### Required work
The lines from the start of the records through the one containing "СОВЕТЫ (937, 2401)" are to be transcribed exactly, and nothing else.

»»

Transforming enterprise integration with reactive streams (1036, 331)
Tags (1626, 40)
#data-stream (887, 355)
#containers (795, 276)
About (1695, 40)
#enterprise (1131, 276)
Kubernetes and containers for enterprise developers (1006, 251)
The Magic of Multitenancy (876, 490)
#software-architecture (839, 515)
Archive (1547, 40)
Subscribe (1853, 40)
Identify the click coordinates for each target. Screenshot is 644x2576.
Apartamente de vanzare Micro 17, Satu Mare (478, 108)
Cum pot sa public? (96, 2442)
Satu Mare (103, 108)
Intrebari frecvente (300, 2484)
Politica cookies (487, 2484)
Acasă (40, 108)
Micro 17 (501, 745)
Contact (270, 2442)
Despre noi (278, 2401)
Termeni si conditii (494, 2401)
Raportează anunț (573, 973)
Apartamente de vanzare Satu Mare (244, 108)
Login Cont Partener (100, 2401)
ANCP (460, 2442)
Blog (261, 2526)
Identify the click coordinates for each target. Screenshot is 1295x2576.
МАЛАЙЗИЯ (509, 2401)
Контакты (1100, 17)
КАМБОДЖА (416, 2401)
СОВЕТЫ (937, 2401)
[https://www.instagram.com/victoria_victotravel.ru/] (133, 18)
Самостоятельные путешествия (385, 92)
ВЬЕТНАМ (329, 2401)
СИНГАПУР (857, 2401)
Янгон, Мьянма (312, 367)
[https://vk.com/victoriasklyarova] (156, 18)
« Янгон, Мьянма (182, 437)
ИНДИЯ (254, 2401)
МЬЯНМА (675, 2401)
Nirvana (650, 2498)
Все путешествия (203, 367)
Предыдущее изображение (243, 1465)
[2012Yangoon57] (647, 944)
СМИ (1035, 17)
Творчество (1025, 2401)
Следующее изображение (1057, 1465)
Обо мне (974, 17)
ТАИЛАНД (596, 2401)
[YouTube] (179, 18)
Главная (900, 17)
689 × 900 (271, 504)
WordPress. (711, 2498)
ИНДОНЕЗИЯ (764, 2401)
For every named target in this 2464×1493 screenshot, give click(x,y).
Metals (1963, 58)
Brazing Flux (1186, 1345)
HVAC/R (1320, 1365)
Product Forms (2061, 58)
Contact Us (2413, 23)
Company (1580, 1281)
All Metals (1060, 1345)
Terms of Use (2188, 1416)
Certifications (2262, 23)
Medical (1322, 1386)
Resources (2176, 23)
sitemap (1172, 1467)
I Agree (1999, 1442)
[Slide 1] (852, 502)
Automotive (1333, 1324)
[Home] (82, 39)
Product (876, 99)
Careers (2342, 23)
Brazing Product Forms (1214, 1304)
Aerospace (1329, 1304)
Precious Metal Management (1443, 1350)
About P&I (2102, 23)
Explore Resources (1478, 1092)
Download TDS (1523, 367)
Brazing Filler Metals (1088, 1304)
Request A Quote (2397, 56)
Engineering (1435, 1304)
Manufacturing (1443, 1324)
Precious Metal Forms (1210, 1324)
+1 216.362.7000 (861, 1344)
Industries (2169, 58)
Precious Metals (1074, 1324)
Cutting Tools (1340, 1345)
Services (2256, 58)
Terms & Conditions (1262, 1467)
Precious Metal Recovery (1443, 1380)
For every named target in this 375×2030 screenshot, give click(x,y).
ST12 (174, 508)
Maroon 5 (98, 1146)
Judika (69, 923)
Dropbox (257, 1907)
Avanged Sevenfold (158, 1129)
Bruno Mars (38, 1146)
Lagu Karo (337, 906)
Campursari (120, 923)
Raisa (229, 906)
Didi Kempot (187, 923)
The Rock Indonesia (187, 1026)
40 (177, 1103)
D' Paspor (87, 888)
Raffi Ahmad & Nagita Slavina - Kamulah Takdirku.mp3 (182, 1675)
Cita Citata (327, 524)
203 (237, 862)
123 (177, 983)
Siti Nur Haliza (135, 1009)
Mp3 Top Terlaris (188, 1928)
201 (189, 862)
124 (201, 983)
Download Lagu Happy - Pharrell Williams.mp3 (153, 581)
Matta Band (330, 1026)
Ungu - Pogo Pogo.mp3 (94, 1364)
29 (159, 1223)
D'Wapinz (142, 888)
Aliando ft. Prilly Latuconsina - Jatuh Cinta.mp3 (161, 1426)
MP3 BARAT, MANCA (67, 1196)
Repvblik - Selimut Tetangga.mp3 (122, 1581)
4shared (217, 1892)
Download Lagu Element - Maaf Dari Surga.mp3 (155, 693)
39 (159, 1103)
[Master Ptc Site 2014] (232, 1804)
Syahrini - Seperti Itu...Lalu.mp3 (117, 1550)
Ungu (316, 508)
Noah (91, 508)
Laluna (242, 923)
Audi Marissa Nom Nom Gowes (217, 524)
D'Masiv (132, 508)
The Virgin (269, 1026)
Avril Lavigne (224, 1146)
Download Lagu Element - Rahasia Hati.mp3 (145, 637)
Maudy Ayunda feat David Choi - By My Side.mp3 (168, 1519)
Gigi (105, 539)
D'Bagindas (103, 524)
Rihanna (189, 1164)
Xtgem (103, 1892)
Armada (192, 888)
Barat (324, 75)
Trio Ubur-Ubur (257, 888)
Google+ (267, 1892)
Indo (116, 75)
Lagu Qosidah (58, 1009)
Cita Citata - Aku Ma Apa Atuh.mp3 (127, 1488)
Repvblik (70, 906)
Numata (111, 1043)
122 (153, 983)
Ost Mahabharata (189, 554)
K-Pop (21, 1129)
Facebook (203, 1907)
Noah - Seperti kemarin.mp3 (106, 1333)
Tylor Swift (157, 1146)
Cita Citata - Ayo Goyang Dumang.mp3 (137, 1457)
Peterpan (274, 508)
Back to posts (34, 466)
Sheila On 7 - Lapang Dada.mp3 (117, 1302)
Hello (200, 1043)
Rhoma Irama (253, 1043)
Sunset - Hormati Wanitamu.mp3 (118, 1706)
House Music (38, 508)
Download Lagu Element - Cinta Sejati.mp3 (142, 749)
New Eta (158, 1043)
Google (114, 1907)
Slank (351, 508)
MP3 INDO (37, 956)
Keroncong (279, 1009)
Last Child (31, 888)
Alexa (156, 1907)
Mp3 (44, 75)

««

### Answer box
Transforming enterprise integration with reactive streams (1036, 331)
Tags (1626, 40)
#data-stream (887, 355)
#containers (795, 276)
About (1695, 40)
#enterprise (1131, 276)
Kubernetes and containers for enterprise developers (1006, 251)
The Magic of Multitenancy (876, 490)
#software-architecture (839, 515)
Archive (1547, 40)
Subscribe (1853, 40)
Identify the click coordinates for each target. Screenshot is 644x2576.
Apartamente de vanzare Micro 17, Satu Mare (478, 108)
Cum pot sa public? (96, 2442)
Satu Mare (103, 108)
Intrebari frecvente (300, 2484)
Politica cookies (487, 2484)
Acasă (40, 108)
Micro 17 (501, 745)
Contact (270, 2442)
Despre noi (278, 2401)
Termeni si conditii (494, 2401)
Raportează anunț (573, 973)
Apartamente de vanzare Satu Mare (244, 108)
Login Cont Partener (100, 2401)
ANCP (460, 2442)
Blog (261, 2526)
Identify the click coordinates for each target. Screenshot is 1295x2576.
МАЛАЙЗИЯ (509, 2401)
Контакты (1100, 17)
КАМБОДЖА (416, 2401)
СОВЕТЫ (937, 2401)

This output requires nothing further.